Chapter III: Hedonism.
§ 37.
There is,
therefore, ample reason to suppose that Hedonism is in general a form of
Naturalism—that its acceptance is generally due to the naturalistic fallacy. It
is, indeed, only when we have detected this fallacy, when we have become clearly
aware of the unique object which is meant by good,
that we are able to
give to Hedonism the precise definition used above, Nothing is good but
pleasure
: and it may, therefore, be objected that, in attacking this
doctrine under the name of Hedonism, I am attacking a doctrine which has never
really been held. But it is very common to hold a doctrine, without being
clearly aware what it is you hold; and though, when Hedonists argue in favour of
what they call Hedonism, I admit that, in order to suppose their arguments
valid, they must have before their minds something other than the
doctrine I have defined, yet, in order to draw the conclusions that they draw,
it is necessary that they should also have before their minds this
doctrine. In fact, my justification for supposing that I shall have refuted
historical Hedonism, if I refute the proposition Nothing is good but
pleasure,
is, that although Hedonists have rarely stated their principle in
this form and though its truth, in this form, will certainly not follow from
their arguments, yet their ethical method will follow logically from
nothing else. Any pretence of hedonistic method, to discover to us practical
truths which we should not otherwise have known, is founded on the principle
that the course of action which will bring the greatest balance of pleasure is
certainly the right one; and, failing an absolute proof that the greatest
balance of pleasure always coincides with the greatest balance of other
goods, which it is not generally attempted to give, this principle can only be
justified if pleasure be the sole good. Indeed it can hardly be doubted that
Hedonists are distinguished by arguing, in disputed practical questions, as
if pleasure were the sole good; and that it is justifiable, for this among
other reasons, to take this as the ethical principle of Hedonism will,
I hope, be made further evident by the whole discussion of this chapter. (§ 37 ¶ 1)

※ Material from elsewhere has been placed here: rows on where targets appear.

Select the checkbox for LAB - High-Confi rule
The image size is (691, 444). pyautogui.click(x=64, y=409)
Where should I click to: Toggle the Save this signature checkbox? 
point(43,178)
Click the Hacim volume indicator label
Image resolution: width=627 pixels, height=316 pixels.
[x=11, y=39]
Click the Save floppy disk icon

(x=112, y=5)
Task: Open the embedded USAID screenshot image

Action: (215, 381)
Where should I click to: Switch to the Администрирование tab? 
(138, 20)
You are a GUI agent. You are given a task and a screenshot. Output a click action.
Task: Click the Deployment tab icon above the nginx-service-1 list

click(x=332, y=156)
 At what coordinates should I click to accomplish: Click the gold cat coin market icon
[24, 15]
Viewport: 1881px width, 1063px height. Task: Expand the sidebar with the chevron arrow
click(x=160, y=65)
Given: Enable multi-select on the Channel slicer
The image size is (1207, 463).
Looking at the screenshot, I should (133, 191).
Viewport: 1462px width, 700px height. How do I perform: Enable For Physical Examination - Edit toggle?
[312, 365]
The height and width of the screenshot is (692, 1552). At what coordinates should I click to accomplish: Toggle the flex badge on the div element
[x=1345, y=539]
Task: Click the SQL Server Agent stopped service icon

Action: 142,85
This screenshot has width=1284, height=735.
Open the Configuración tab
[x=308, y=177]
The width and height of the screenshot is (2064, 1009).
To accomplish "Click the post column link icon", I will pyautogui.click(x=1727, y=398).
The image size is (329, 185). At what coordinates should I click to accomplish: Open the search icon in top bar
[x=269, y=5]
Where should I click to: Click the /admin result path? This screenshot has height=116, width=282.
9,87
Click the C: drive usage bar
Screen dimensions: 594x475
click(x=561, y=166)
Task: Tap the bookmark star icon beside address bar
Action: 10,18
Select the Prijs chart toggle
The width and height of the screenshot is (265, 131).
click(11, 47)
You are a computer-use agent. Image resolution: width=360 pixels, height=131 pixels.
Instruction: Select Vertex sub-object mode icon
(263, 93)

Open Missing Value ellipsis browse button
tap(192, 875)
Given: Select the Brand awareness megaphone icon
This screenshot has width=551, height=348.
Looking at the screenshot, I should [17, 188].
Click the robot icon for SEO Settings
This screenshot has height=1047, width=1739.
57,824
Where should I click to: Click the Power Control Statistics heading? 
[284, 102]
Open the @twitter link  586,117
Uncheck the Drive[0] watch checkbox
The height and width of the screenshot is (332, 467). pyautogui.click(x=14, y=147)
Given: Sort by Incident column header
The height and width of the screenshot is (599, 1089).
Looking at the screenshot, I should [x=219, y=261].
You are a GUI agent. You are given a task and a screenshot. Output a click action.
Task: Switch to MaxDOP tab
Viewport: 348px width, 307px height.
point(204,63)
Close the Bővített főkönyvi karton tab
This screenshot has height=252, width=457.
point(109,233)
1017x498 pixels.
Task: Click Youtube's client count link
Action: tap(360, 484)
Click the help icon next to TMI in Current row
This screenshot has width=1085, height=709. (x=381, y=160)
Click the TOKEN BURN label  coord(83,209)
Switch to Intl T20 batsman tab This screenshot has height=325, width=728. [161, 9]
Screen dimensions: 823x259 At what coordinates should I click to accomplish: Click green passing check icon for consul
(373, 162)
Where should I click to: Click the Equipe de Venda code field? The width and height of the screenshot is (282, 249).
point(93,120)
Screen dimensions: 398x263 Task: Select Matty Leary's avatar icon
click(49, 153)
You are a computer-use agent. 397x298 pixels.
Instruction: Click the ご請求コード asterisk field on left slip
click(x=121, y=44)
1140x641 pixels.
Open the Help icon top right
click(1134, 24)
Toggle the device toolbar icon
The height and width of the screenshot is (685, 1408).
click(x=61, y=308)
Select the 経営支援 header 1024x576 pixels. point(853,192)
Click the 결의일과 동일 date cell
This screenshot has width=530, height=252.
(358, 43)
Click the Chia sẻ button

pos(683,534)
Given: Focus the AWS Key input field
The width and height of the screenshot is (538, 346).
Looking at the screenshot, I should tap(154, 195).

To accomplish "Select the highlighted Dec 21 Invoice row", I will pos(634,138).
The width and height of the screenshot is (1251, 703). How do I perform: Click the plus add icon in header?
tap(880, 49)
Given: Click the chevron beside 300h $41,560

By Hedonism, then, I mean the doctrine that pleasure
alone is good as an end—good
in the sense which I have tried to
point out as indefinable. The doctrine that pleasure, among other
things, is good as an end, is not Hedonism; and I shall not dispute its
truth. Nor again is the doctrine that other things, beside pleasure, are good as
means, at all inconsistent with Hedonism: the Hedonist is not bound to maintain
that Pleasure alone is good,
if under good he includes, as we generally
do, what is good as means to an end, as well as the end itself. In
attacking Hedonism, I am therefore simply and solely attacking the doctrine that
Pleasure alone is good as an end or in itself
: I am not
attacking the doctrine that Pleasure is good as an end or in
itself,
nor am I attacking any doctrine whatever as to what are the best
means we can take in order to obtain pleasure or any other end. Hedonists do, in
general, recommend a course of conduct which is very similar to that which I
should recommend. I do not quarrel with them about most of their practical
conclusions. I quarrel only with the reasons by which they seem to think their
conclusions can be supported; and I do emphatically deny that the correctness of
their conclusions is any ground for inferring the correctness of their
principles. A correct conclusion may always be obtained by fallacious reasoning;
and the good life or virtuous maxims of a Hedonist afford absolutely no
presumption that his ethical philosophy is also good. It is his ethical
philosophy alone with which I am concerned: what I dispute is the excellence of
his reasoning, not the excellence of his character as a man or even as moral
teacher. It may be thought that my contention is unimportant, but that is no
ground for thinking that I am not in the right. What I am concerned with is
knowledge only—that we should think correctly and so far arrive at some truth,
however unimportant: I do not say that such knowledge will make us more useful
members of society. If any one does not care for knowledge for its own sake,
then I have nothing to say to him: only it should not be thought that a lack of
interest in what I have to say is any ground for holding it untrue. (§ 37 ¶ 2)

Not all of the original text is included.